Kazaların temel sebebi olarak aşırı hız öne çıktı. Yetkililerin aktardığı bilgilere göre, 105 bin 783 ölümlü ve yaralanmalı kaza, sürücülerin hızlarını yol, hava ve trafik koşullarına uygun biçimde ayarlamamalarından kaynaklandı. Sürücü hatalarında ikinci sırada ise geçiş önceliği kurallarına uymama yer aldı. Bu nedenle 45 bin 45 kaza gerçekleşirken, 25 bin 218 kaza da şerit ihlali yüzünden yaşandı.

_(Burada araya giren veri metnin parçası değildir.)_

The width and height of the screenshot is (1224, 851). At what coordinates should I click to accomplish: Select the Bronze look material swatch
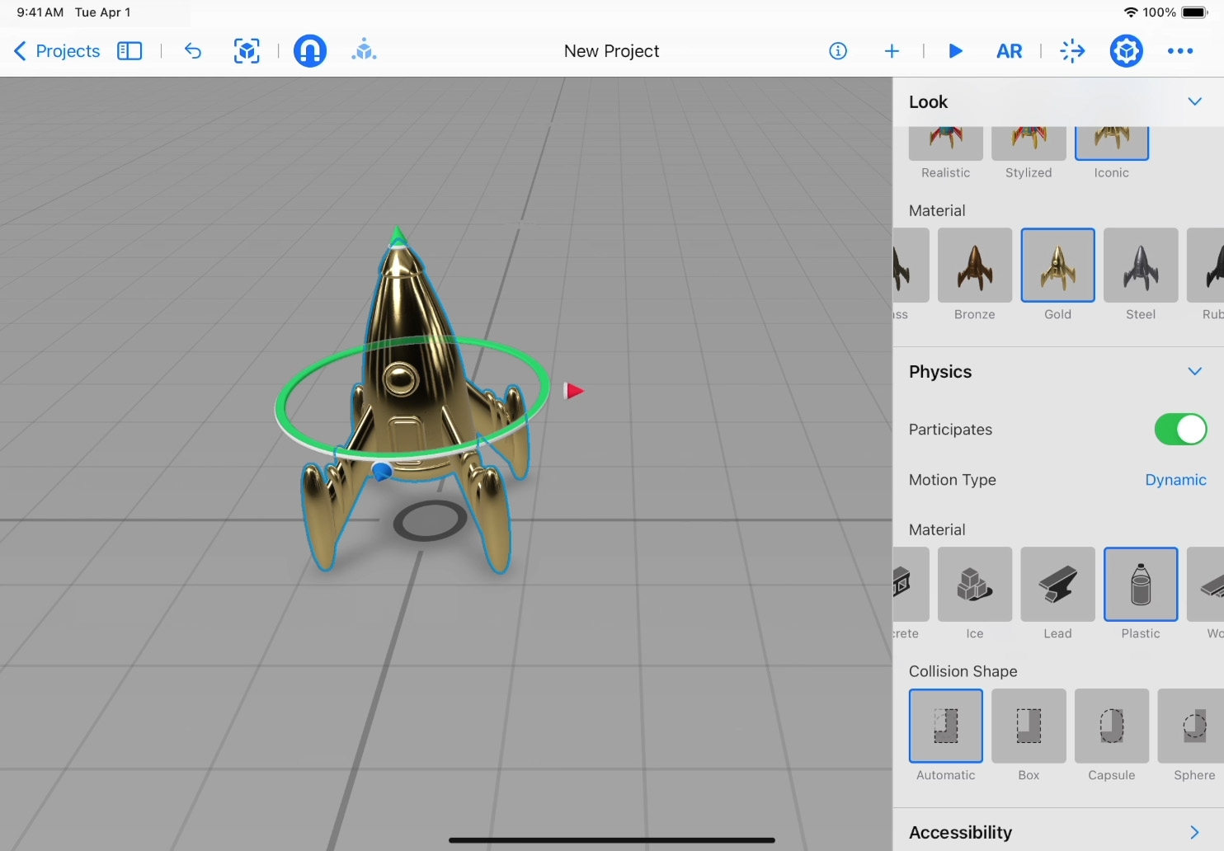pyautogui.click(x=975, y=266)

Türkiye Gazetesi'nden Yücel Kayaoğlu'nun haberine göre, bu çarpıcı tablo hükümeti yeni düzenlemeler için harekete geçirdi. Cumhurbaşkanlığı’nda AK Parti grup yönetimi ile bakanlık temsilcilerinin katılımıyla yapılan toplantıda, trafik suçlarına yönelik cezaların yeniden ele alındığı aktarıldı.
Yakın zamanda Meclis’e sunulması beklenen yeni yargı paketi, özellikle tehlikeli sürüş davranışlarına karşı daha sert cezai yaptırımlarI içerecek. Henüz taslak halde olan düzenlemeye göre, alkollü araç kullanmak, yol kesmek gibi davranışlar artık hapis cezası kapsamında değerlendirilecek.
Bunun yanı sıra, drift atmak, makas atmak, ambulansa yol vermemek gibi trafik güvenliğini tehdit eden davranışlara verilen para cezalarında da ciddi artış yapılması planlanıyor.
Yeni düzenlemedeki bir başka önemli detay ise, seyir halinde art arda birden fazla trafik kuralını çiğneyen sürücülere yönelik olarak öne çıkıyor. Örneğin, kırmızı ışık ihlali yapıp ardından şerit değiştirme ve ardından bir başka sürücünün önünü kesme gibi zincirleme ihlaller, artık “ağırlaştırıcı sebep” sayılacak ve ceza katlanacak. AK Parti kaynakları, bu tür sürüş davranışlarına karşı caydırıcı önlemlerin öncelikli hedef olduğunu vurguluyor.